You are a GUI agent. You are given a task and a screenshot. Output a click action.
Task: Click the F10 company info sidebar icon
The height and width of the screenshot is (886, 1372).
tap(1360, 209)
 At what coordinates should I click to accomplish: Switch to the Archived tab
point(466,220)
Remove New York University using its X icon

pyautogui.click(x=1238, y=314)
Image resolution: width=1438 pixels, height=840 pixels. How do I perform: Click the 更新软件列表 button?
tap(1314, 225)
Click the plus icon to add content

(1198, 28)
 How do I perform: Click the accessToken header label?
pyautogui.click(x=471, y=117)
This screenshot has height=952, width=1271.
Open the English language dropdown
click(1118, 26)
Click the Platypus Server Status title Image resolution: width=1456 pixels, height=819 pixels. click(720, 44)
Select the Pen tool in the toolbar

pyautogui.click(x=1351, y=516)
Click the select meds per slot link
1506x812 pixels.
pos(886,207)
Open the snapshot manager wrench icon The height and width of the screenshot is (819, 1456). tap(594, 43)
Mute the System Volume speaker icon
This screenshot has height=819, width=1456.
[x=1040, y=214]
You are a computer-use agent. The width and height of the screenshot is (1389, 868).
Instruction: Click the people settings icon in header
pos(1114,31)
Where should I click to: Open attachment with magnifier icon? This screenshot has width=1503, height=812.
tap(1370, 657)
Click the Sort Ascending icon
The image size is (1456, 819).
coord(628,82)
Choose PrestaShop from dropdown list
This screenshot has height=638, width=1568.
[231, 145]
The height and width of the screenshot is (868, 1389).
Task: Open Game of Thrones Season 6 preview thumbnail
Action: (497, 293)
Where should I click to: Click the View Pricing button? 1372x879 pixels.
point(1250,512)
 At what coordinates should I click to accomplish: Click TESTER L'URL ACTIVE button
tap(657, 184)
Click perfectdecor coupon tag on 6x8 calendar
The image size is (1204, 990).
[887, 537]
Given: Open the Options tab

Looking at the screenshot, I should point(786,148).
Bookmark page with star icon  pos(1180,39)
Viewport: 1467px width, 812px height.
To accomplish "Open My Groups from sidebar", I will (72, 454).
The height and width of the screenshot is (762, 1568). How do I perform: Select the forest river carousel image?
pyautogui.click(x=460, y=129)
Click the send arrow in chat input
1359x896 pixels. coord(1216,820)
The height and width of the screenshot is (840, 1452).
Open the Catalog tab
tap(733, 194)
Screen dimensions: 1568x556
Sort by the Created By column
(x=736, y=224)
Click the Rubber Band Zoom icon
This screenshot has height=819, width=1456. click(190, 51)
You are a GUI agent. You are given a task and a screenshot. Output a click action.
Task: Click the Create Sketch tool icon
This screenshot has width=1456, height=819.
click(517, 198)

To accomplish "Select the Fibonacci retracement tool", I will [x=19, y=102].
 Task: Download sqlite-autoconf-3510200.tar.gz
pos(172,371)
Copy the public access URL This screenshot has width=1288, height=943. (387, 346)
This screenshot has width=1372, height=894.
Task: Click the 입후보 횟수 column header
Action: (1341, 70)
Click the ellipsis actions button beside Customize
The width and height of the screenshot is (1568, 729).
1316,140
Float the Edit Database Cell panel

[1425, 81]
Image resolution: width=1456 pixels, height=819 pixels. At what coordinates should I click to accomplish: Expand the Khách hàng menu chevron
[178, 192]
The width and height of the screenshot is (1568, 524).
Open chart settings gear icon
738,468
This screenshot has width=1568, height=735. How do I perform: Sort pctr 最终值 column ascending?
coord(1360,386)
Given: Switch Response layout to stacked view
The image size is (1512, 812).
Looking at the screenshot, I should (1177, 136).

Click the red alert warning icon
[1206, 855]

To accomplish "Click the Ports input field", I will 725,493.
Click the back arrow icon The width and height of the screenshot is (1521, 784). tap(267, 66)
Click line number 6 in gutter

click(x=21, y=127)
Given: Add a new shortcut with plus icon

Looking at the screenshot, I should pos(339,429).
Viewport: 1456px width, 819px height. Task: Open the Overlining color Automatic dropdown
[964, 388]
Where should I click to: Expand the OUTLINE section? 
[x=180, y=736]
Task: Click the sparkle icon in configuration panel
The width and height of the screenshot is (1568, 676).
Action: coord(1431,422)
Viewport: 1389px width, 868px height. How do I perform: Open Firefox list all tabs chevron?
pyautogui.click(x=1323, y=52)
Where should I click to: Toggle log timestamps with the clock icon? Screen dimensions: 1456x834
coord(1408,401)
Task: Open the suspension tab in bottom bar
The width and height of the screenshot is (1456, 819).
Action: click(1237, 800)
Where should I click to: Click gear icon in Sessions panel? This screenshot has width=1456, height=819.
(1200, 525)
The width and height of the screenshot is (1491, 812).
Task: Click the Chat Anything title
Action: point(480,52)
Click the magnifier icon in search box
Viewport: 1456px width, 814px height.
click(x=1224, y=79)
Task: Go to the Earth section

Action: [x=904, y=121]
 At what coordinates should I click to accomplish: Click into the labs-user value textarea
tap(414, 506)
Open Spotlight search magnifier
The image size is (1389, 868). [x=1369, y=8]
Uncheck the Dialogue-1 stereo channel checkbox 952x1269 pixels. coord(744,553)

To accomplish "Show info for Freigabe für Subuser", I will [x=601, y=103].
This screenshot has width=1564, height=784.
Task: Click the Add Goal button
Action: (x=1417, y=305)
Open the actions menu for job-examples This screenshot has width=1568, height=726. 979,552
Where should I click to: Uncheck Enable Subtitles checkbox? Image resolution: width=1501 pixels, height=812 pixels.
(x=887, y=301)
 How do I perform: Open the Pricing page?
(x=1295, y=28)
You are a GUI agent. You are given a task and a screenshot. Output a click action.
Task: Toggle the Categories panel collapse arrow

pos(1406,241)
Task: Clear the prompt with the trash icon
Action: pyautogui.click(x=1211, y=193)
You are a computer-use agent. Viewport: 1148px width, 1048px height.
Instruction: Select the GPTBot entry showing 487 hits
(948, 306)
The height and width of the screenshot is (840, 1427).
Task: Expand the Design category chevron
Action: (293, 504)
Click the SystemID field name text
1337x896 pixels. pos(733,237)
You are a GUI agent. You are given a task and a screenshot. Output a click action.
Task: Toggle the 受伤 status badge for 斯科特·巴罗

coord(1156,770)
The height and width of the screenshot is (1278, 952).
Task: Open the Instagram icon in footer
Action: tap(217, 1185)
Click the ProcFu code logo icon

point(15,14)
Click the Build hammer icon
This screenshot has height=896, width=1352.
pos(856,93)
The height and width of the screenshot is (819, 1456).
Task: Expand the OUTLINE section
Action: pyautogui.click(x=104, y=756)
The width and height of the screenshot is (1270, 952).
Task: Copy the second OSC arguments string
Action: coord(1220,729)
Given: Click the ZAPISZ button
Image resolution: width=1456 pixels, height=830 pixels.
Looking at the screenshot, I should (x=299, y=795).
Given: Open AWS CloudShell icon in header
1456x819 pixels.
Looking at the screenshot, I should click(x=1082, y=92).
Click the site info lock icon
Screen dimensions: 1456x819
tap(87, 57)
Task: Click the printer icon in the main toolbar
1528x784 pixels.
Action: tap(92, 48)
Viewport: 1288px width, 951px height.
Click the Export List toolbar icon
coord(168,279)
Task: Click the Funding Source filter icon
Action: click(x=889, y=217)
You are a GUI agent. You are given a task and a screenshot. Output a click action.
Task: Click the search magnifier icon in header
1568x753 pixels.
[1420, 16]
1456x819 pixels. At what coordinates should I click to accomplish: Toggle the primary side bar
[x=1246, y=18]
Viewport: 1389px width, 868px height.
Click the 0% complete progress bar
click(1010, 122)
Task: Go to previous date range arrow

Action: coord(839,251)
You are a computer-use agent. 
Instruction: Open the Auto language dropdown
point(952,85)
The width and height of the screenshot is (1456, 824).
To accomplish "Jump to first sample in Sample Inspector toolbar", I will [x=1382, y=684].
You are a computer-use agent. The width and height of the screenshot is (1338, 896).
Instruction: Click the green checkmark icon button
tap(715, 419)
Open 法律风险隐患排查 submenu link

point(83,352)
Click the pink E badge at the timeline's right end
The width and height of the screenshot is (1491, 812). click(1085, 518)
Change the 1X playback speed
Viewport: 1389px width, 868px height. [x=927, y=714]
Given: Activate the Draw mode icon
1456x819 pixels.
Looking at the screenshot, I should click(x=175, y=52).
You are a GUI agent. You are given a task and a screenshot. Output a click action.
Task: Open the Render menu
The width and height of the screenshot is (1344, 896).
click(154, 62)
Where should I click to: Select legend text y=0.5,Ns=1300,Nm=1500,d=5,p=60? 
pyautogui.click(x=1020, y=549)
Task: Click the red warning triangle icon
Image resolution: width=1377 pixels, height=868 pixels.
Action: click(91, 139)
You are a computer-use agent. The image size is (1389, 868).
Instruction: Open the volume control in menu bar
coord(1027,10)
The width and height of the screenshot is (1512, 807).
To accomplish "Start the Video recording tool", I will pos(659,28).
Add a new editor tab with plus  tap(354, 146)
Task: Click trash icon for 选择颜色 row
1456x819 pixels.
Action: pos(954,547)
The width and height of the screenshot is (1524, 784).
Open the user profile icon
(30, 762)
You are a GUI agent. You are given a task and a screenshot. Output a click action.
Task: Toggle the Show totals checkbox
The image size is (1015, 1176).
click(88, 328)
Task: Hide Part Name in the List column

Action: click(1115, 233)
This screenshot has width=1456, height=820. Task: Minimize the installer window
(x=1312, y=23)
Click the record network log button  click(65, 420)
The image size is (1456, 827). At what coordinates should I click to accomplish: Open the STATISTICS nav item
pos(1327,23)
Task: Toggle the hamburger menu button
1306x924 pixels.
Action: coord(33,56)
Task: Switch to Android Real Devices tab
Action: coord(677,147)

*WHAT IS NEEDED:* The response must contain every line from the listing above in which the string "computer" appears.

*EXERCISE SOLUTION:*
You are a computer-use agent. The width and height of the screenshot is (1389, 868).
You are a computer-use agent. Viewport: 1148px width, 1048px height.
You are a computer-use agent. 
You are a computer-use agent. The width and height of the screenshot is (1338, 896).
You are a computer-use agent. The image size is (1389, 868).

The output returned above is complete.